(EXERCISE INPUT)

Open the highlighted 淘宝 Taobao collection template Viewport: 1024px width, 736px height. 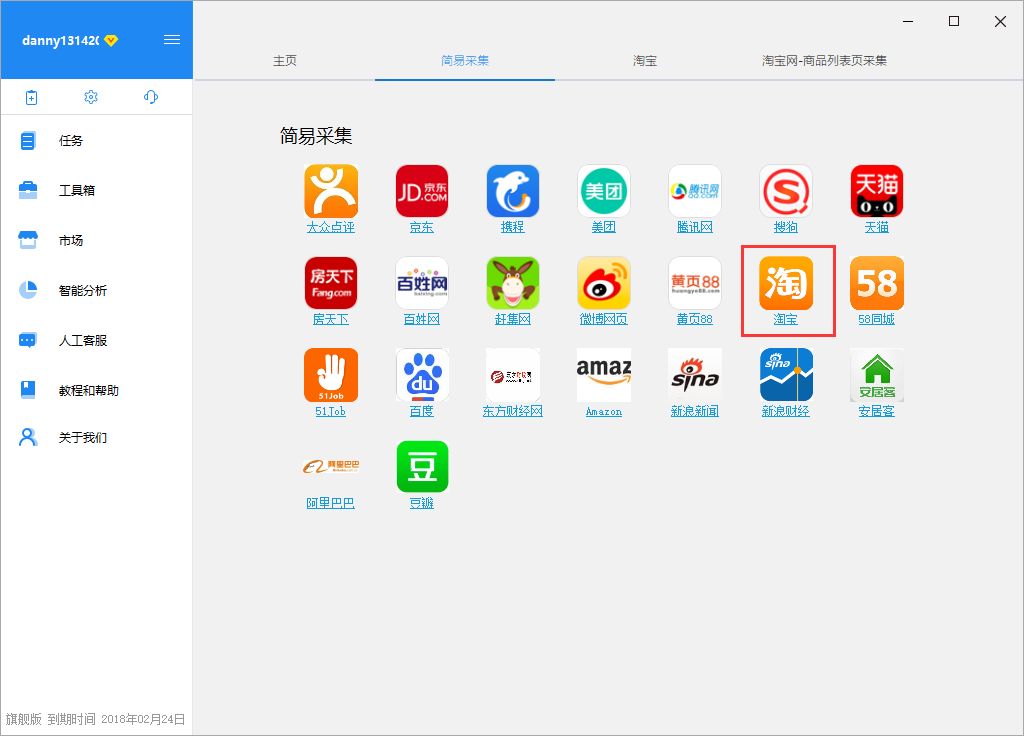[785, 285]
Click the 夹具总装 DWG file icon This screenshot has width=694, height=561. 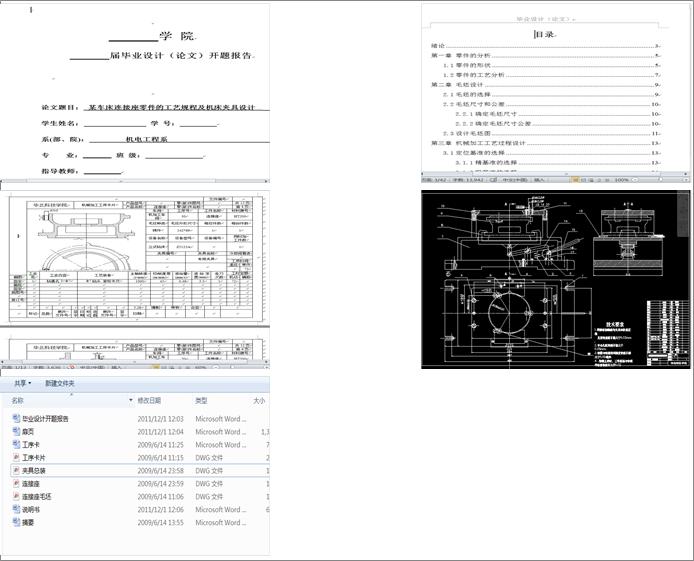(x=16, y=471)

(End EXERCISE INPUT)
(EXERCISE INPUT)

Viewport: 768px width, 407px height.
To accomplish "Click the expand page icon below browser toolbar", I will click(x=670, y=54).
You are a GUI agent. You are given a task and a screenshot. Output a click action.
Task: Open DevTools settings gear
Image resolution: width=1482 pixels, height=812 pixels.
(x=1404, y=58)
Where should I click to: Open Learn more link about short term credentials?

(End EXERCISE INPUT)

» **INSTRUCTIONS FOR THE TASK**: Produce a word-for-word copy of everything above from the line holding "You are a GUI" down to the line holding "Where should I", with both of those lines kept.

» **ANSWER FOR THIS EXERCISE**:
You are a GUI agent. You are given a task and a screenshot. Output a click action.
Task: Open DevTools settings gear
Image resolution: width=1482 pixels, height=812 pixels.
(x=1404, y=58)
Where should I click to: Open Learn more link about short term credentials?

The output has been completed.